As you prepare to exit 2018, I thought I would talk about your business exit strategy. Do you have one? You may be thinking to yourself, my doors aren’t even open yet. Or I am only a couple of years into this. Why on earth would I be thinking about an exit plan.
We’ve all heard it almost ad nauseum, but I have to say it again. Begin with the end in mind. Your exit strategy needs to be clear in your mind because it will dictate how you operate your company.
It’s not enough to build a business worth a fortune; you have to have a way to get the money back out. Here’s a look at some of the available exit strategies for small business owners:
In the word’s of Garth Algar, Live in the Now. Rather than reinvesting money in growing your business keep things small and simply live on the income. Extracting profits on an ongoing basis for personal use is suitable for the owner who wishes to maximize their current lifestyle rather than aggressively expand their business.
As simple as this sounds there are some things to keep in mind.
- You must be careful not to take out too much money. Be sure to have plenty in reserves for the rough times that will inevitably happen.
- If you have investors, be sure to leave some for them. After all, you may not be where you are without them.
- The way you pull the money out may have negative tax implications.
Going Out of Business Sale. Call it quits, close the business doors, and call it a day. Sell everything at market value and use the revenue to pay off any remaining debt. This is a simple approach but it is also likely to reap the least revenue as a business exit strategy.
There are some disadvantages in putting everything up for sale.
- Business owners who choose this exit strategy are usually eager to sell and therefore at a disadvantage when negotiating.
- Any proceeds from the assets must be used to repay creditors. The remainder gets divided among the shareholders
- Things like client lists, your reputation, and your business relationships may be very valuable, and liquidation just destroys them without an opportunity to recover their value.
A Buyer May Be Closer Than You Think. I was the third owner of my campground. The second owner was a camper turned business owner. Is there someone near you who might be interested in taking over? Interested parties might include customers, employees, children or other family members.
Sell your business to current employees or managers. Often in this kind of sale, you would finance the sale and let the buyer pay it off over time. This is more lucrative than just closing the doors and it gives someone else the opportunity to follow their entrepreneurial dream.
Another option is to keep it in the family. When done correctly this can lead to a real family dynasty. However, when done incorrectly it can become a tragic disaster. If you decide to go this route, you’ve got a lot of planning to do before getting out.
Other things to consider are:
- If you are too attached to the person buying your business you risk leaving too money on the table.
- Make sure you are honest about the condition of your business from the get go. Imagine the impact your relationship would take if a friend or family member finds they just bought the liability for that decade’s worth of taxes you forgot to pay.

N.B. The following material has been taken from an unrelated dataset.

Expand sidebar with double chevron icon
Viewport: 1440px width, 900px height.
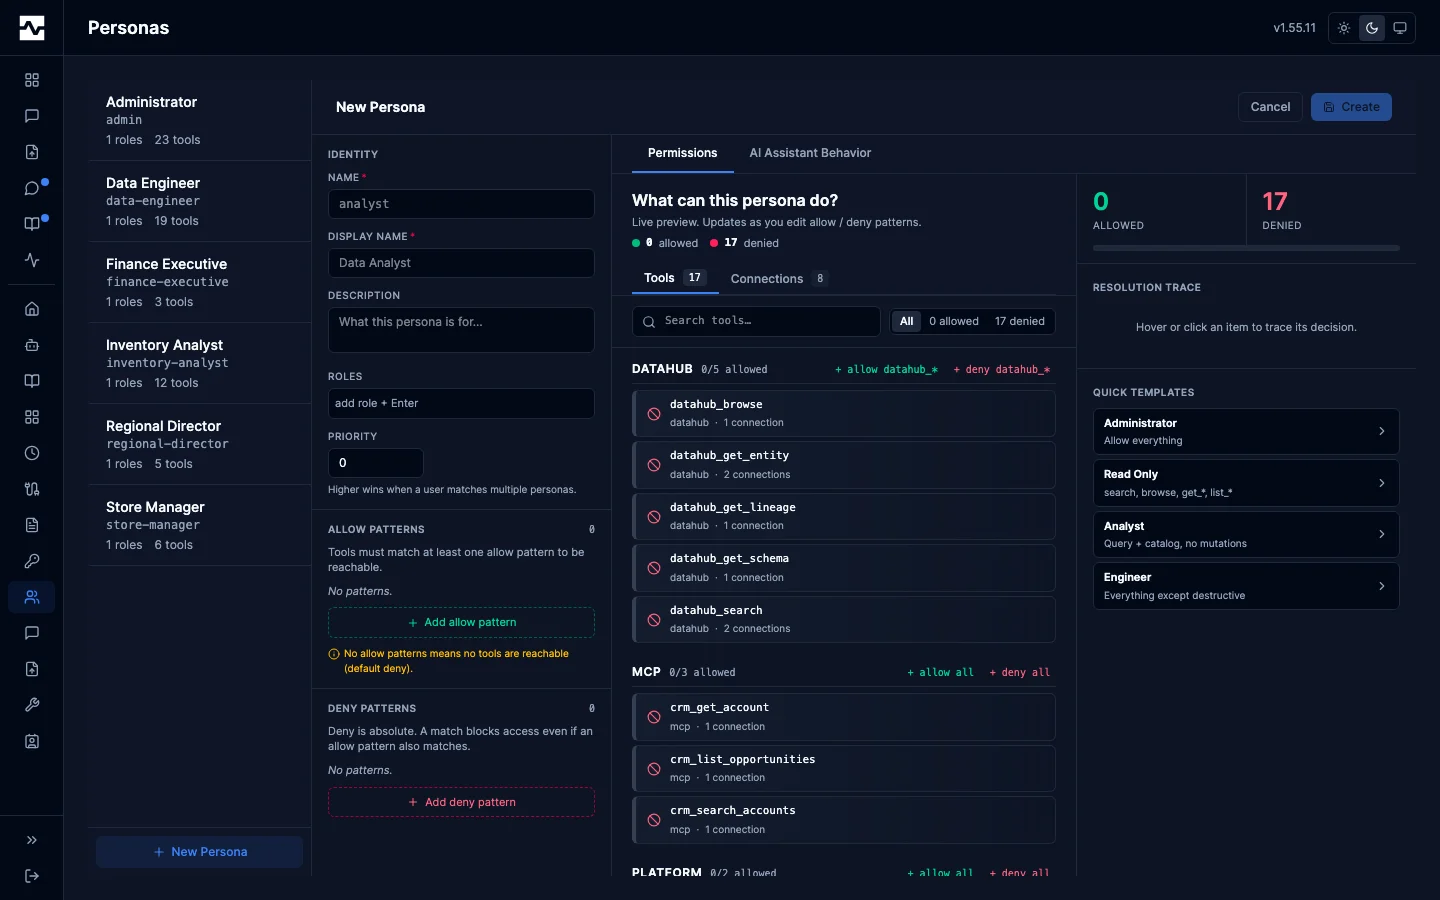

- Make sure the person buying your business is qualified to take it over.
Hello Century 21. Sell your business in the open market. This is the most popular exit strategy option for small businesses. Just like selling a house, when you are ready to retire, decide on a sale price, find a broker, and wait for the right buyer to come calling.
Don’t let the simplicity of it fool you. There are additional considerations when choosing this exit strategy.
- Begin to groom your business three to five years before your targeted retirement date. Make it as attractive as possible to potential buyers. You will not get the price you want if the numbers don’t support it.
- Locating and working with a qualified broker can be time consuming. Even more so if your commercial broker is not familiar with your industry.
- Finding a buyer on the open market can be a long process, especially if you are in a specialized industry. It took a friend of mine 5 years to sell their yarn company. Let’s face it, there are only so many people that get excited about yarn.
The Take Over. Acquisition is one of the most common exit strategies: You find another business that wants to buy yours and sell, sell, sell.
In an acquisition, you negotiate price. This is good because the perceived value is in the eye of the beholder. It also helps the person making the acquisition decision is rarely the owner of the acquiring company, so they don’t feel the pain of acquisition cost. Convince them you’re worth a billion dollars, and they’ll gladly break out their employer’s checkbook.
But acquisition has a dark side.
- If there’s a bad fit between the acquirer and acquiree, the combined companies can self-destruct. The acquired management team can end up locked into working for the combined company, and if things head south, they get to watch their baby implode from within
- Start now considering which companies you would like to merge with and make yourself attractive to those candidates. However, don’t cut off your nose to spite your face. Meaning, don’t go so far as to prevent yourself from being attractive to other acquirers
- Acquisitions can come with noncompete agreements and other strings that can make you rich but make your life unpleasant for a time.
The Time To Do It Right
By beginning with the end in mind, you will have some control over the future of your small business. Eventually you will be faced with answering the question, ‘what’s next’? Having an exit strategy worked out in advance helps ensure that you like the answer to that question.